Gemma Tetlow, chief economist at the Institute for Government, spoke of “problems with the tax system” that distort economic behavior and “may discourage” economic growth. Increasing existing tax rates runs the risk that those distortions are also increased, she said, adding that she would support broadening the base of some taxes instead.

“The large deficit means that you should look really carefully at those parts of the tax system where you’re taxing apparently similar things differently," Mike Brewer, chief economist at the Resolution Foundation, told the committee. “That’s what causes distortions and a reduction in overall economic activity.”

Philip Booth, senior academic fellow at the Institute of Economic Affairs, said that while he does not support increasing taxes, the government might look at the tax regimes of other countries in northern Europe, which raise “a somewhat higher proportion of national income through tax by having a much broader VAT base [and] having people starting to pay tax at lower levels of income.”

Anthony Browne, a Conservative member of Parliament and Treasury Committee member, noted that Chancellor of the Exchequer Rishi Sunak had made temporary stamp duty and VAT cuts to “get the economy going again” in response to the crisis. “If we do need to raise taxes, when should we raise them?” he asked.

“The answer is not yet. We’re only six months into this crisis; we’re not clear about where the economy is going to go, but we are pretty clear that it’s going to be weak for some period. I certainly don’t think we should be looking at tax rises this year, and I’d be surprised if we see significant tax rises next year,” Johnson said.

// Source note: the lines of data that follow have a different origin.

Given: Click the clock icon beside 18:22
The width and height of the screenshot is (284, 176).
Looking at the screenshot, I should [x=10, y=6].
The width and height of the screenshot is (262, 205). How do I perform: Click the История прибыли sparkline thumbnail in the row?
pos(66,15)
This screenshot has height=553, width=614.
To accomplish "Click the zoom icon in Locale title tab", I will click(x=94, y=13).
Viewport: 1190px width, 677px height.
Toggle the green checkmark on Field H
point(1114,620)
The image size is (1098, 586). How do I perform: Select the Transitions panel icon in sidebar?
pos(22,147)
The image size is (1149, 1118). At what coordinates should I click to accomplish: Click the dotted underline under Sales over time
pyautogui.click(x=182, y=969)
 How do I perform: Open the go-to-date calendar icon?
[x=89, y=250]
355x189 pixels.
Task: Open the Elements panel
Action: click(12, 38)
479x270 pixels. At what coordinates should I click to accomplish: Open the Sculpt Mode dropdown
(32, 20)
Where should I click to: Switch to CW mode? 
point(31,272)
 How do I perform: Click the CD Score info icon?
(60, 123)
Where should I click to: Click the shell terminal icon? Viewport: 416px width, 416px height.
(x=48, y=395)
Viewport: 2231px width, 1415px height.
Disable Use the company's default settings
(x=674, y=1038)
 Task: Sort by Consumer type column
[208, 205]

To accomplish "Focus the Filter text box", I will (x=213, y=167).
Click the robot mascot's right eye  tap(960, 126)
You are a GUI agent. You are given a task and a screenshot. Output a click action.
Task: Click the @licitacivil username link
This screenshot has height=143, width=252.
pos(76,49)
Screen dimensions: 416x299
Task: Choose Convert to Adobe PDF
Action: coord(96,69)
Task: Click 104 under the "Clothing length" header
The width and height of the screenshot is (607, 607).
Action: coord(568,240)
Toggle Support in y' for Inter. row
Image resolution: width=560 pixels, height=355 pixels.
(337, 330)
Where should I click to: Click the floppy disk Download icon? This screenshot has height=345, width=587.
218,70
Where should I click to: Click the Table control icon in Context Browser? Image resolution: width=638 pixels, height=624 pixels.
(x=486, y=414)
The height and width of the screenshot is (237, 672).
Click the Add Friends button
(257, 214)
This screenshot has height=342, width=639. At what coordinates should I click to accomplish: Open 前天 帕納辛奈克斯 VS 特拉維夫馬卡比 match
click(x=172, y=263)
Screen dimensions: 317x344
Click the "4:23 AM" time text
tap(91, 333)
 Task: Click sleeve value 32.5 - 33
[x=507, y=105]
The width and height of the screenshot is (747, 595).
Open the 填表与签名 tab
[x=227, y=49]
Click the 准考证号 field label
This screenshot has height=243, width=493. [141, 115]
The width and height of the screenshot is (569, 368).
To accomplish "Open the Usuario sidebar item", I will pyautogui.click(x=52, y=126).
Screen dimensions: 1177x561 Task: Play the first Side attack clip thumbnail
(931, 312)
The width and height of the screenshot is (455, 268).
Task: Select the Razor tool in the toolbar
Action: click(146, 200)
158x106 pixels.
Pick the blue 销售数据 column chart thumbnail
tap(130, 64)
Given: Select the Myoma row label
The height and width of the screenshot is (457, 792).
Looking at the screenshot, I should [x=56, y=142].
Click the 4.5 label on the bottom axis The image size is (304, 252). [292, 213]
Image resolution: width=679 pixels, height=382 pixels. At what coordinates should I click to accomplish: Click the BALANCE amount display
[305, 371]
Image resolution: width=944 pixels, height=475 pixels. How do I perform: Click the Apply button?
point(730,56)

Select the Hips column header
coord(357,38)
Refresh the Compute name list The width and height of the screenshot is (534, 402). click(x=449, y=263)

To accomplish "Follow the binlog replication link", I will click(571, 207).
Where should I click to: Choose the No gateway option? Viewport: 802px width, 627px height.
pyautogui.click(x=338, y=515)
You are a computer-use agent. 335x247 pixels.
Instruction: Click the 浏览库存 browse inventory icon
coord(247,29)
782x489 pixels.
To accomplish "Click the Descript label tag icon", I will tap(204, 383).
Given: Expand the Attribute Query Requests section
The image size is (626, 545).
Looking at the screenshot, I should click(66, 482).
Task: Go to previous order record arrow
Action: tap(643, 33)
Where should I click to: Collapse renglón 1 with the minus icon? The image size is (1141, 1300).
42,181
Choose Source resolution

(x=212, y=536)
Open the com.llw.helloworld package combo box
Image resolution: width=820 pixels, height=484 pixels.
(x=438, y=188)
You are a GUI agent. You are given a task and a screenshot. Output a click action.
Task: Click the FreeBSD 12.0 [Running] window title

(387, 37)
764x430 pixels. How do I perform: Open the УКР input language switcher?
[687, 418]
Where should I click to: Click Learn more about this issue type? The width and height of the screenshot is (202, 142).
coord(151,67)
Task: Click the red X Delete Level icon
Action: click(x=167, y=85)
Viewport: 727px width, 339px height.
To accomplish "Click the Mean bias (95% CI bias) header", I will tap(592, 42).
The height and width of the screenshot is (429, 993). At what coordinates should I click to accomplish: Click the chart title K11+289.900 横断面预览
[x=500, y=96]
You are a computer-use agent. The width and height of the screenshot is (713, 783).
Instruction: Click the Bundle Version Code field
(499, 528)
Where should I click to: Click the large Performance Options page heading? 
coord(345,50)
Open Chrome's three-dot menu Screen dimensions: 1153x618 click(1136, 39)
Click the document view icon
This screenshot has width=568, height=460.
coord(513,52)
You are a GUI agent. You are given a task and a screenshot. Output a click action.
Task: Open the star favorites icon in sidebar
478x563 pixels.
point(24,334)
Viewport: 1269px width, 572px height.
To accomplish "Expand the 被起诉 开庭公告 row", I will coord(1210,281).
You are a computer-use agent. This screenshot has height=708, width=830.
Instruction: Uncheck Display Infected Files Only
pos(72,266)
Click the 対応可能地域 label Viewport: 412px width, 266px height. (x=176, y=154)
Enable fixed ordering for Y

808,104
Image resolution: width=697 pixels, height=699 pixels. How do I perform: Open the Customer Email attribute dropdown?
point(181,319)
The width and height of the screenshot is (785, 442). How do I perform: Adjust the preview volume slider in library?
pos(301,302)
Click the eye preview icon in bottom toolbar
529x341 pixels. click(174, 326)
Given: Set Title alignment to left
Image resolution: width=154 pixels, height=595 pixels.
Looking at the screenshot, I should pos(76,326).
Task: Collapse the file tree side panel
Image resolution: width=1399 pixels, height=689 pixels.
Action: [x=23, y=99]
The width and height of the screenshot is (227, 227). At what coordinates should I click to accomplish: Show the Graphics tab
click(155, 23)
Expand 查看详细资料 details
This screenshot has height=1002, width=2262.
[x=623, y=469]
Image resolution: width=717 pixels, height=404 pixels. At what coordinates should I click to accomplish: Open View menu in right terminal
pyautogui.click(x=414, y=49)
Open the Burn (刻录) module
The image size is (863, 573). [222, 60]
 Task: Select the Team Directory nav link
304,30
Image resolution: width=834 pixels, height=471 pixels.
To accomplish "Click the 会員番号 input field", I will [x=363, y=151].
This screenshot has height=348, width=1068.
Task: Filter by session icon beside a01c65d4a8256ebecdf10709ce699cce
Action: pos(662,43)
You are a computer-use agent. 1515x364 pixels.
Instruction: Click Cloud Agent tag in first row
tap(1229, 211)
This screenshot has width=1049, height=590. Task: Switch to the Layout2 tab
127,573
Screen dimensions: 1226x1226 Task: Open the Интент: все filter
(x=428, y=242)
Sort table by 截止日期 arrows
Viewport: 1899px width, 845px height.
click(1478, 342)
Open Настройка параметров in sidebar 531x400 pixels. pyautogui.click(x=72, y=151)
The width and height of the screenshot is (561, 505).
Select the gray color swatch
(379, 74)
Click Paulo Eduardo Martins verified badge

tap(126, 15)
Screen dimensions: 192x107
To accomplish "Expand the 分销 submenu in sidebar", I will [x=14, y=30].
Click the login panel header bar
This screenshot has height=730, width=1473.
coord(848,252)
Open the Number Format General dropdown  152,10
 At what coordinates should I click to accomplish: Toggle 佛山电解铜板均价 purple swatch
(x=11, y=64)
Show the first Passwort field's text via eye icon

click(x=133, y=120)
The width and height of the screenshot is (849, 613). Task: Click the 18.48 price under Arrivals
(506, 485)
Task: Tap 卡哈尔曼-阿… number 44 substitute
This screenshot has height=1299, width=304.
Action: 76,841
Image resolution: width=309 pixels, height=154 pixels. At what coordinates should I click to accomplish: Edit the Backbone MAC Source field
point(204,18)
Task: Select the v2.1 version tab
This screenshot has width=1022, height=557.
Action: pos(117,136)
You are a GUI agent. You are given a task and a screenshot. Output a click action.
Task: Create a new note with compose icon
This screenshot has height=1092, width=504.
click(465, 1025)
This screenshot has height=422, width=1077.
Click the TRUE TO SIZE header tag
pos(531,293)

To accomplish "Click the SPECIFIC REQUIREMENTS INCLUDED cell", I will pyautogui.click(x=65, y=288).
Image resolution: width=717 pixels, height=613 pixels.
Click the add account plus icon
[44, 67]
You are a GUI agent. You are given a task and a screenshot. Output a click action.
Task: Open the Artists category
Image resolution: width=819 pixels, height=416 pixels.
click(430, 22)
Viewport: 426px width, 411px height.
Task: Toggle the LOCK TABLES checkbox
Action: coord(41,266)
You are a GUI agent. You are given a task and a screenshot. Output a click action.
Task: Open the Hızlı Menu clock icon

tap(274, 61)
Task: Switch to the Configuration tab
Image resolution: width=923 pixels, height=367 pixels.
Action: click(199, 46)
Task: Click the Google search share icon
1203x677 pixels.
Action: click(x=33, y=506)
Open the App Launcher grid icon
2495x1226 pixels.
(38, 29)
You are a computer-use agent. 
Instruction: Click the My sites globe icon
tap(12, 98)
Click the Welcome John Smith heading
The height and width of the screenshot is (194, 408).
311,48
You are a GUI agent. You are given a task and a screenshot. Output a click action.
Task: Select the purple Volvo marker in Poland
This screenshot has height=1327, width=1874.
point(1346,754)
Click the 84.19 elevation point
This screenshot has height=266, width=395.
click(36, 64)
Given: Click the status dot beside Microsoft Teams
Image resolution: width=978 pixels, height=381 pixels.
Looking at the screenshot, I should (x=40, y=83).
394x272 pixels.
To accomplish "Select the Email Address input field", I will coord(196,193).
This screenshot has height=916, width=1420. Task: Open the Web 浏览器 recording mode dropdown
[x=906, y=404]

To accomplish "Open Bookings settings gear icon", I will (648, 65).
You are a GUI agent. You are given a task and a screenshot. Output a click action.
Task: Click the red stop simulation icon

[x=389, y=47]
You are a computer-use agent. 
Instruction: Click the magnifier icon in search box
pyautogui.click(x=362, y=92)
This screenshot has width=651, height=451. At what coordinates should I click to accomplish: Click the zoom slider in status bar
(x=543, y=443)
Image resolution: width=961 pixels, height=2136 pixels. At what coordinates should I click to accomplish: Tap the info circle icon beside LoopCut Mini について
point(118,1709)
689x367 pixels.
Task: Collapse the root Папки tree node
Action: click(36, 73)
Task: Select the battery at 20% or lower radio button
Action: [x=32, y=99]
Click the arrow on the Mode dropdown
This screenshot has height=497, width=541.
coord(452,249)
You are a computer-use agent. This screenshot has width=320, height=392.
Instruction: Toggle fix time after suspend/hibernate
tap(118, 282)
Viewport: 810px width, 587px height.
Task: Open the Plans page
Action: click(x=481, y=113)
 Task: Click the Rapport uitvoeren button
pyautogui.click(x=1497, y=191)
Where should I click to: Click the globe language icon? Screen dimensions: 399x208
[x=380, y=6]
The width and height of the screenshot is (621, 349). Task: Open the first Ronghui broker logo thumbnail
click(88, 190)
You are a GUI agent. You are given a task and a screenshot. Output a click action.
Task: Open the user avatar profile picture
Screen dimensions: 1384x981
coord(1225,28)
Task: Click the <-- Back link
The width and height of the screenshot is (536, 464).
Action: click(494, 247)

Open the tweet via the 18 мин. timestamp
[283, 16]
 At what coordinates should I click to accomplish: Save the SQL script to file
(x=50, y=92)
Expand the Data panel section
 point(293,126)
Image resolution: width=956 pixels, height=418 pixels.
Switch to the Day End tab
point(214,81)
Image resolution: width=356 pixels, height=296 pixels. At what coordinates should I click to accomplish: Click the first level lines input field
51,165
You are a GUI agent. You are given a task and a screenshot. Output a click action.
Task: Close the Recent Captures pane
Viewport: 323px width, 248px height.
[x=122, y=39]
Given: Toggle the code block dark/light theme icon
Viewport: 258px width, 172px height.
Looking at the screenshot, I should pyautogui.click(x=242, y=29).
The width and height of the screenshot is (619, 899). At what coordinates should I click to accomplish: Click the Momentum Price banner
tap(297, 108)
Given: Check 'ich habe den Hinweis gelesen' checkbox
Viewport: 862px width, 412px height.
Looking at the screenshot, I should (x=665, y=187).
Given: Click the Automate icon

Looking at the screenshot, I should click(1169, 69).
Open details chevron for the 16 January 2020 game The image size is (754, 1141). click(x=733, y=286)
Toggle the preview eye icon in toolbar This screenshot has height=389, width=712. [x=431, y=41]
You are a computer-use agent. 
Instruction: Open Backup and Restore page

‘Taxing the Next Generation’

During a discussion regarding the pressures on public spending presented by an aging population, Conservative MP Steve Baker wondered whether the government should avoid increasing the size of the state over the next 10 or 20 years.

“That is a political choice,” Tetlow said. “There tends to be increasing pressure to spend more [on healthcare]. On the social care side, the default is that it falls to individuals to pay for their own social care. . . . The public offer is pretty minimal.”

Baker asked about “the ethical issues” and what it would mean for people on modest incomes if they were told that they need to save to fund their own future healthcare. “Isn’t that pretty tricky ethically?” he asked.

“There are no easy ethical options here,” Booth said. “Promises [in terms of income and healthcare provision] have been made to future generations for which nothing was set aside when the promises were made. You’re in the position of either reneging on those promises, reducing spending in other areas, or taxing the next generation at very high rates. . . . The wrong ethical decisions have already been made, and the question is how you manage this question prudently.”

Tetlow said the challenge is how to “avoid having a generation that effectively paid twice — paying taxes today for health and social care for current older people, and then pre-funding their own care later on.”

The question of how to reform and fund adult social care “has been asked of — and left unanswered by — successive governments,” the Institute for Government and the Chartered Institute of Public Finance & Accountancy said in October 2019. “Over the past decade, as financial pressures on local authorities have increased, this question has become more pressing. Requests for support are increasing, yet fewer adults are receiving publicly funded care,” they added.